Harry, David und Sheila, drei junge AssistentInnen am "Institut für interstellare Kommunikation", nutzten den Abend für Tanz im "Lissajous",einem musikstarken Vergnügungstempel der Campusgastronomie. Die bunt flackernde Uni-Kneipe war integrativer Bestandteil des Institutes für Raumfahrt, das karreeförmig betoniert mit farbigen äusseren Rohrleitungen alles überragte. Auf dem Dach verdichteten sich die Konturen zu einem technikparkartigen Antennenwald. Dann das "Lissajous", Projektoren malten eigentümliche, harmonische Lissajousschleifen an die Decke. "Habt ihr auch das Seminar 'Direktkontakt mit Koppelfeldexistenzen' gewählt?" "Na klar, wo du hingehst, woll'n wir nicht fehlen."
Am Morgen war Sheila dran: Sie hielt das Kurzreferat. "Großregionen des Weltraums sind gefüllt mit riesigen dreidimensionalen Koppelfeldern, die aus extrem breitbandigen Bündelungen elektromagnetischer Schwingungen bestehen. In jedem Knoten- oder auch Koppelpunkt treffen sich Trillionen von Frequenzen. Gelingt es, drei zueinander senkrecht stehende zu finden, die räumliche Lissajous-Figuren projizieren, so steht das Tor zu dieser fremden Spezies offen. Denn mit Hilfe der so erzeugten hypnotisch wirkenden Bewegungsfiguren kann man geistig ins Koppelfeld hineindiffundieren.
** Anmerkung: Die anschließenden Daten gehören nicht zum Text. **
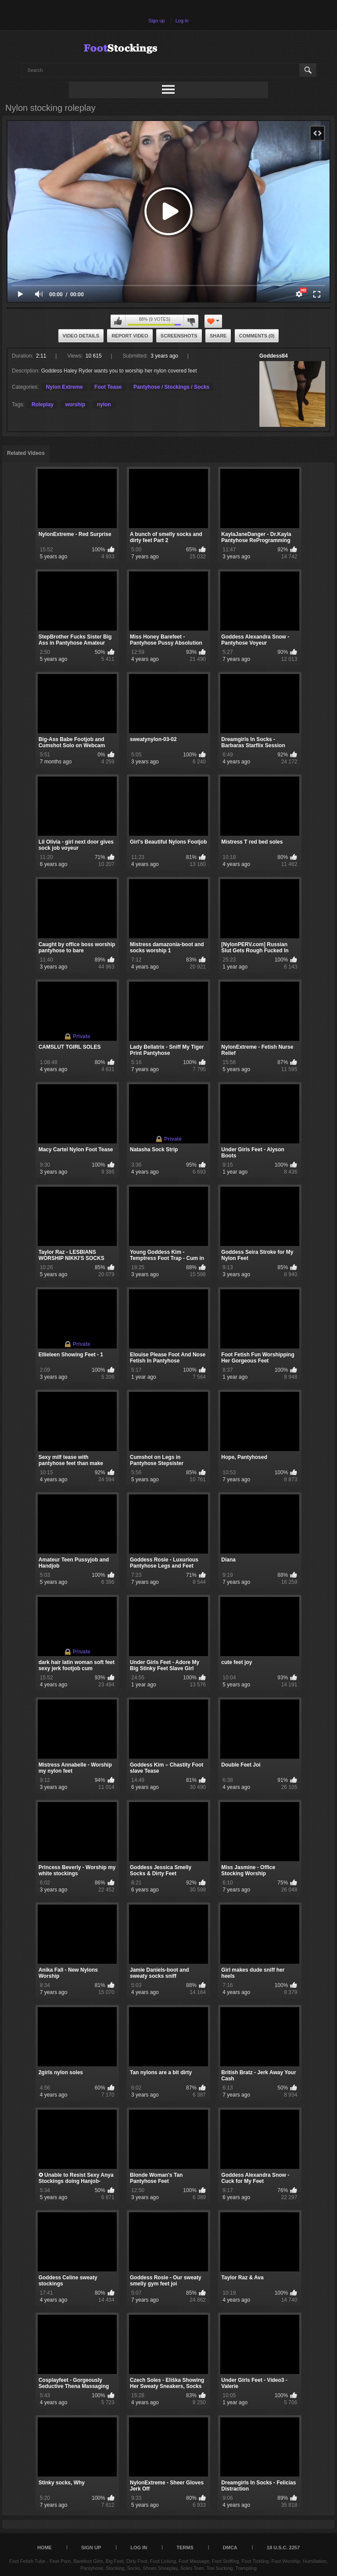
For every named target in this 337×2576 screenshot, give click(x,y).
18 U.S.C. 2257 (283, 2547)
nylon (104, 404)
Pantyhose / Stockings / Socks (171, 387)
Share (218, 335)
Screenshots (179, 335)
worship (75, 404)
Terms (185, 2547)
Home (44, 2547)
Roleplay (43, 404)
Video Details (81, 335)
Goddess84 (273, 356)
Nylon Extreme (64, 387)
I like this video (118, 321)
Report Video (129, 335)
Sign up (156, 20)
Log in (182, 20)
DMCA (230, 2547)
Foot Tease (108, 387)
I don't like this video (190, 321)
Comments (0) (257, 335)
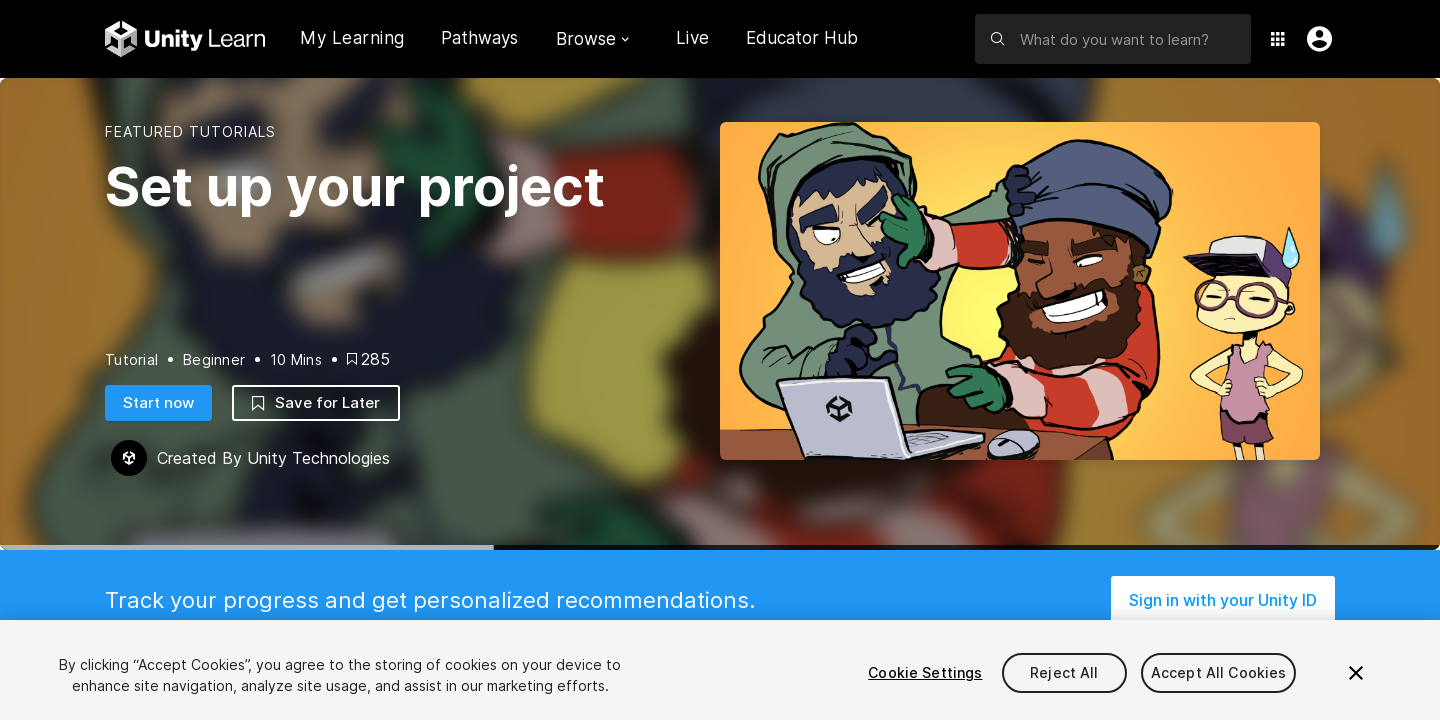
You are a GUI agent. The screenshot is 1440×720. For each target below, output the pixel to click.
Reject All (1064, 672)
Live (693, 38)
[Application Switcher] (1278, 39)
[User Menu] (1315, 39)
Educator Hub (802, 38)
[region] (720, 670)
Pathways (479, 38)
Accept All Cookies (1219, 672)
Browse (592, 39)
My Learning (352, 38)
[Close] (1356, 673)
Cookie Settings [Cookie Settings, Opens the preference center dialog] (925, 672)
Die tanzende Figur in der 3D-Kugel wirkte sofort. Sie tauchten durch das Gate in eine gläserne Milchigkeit schwebend ein. Ein Pulk hüfthoher Mäuse raste heran. In der Ferne sahen sie Frequenzschieber, über denen Skizzen vorgeschriebener Schwingungsdiagramme hingen. "Koofi der Rafi", ein Vorarbeiter, wischte sich mit raschen Pfotenbewegungen den Arbeitsschweiß aus dem Fell.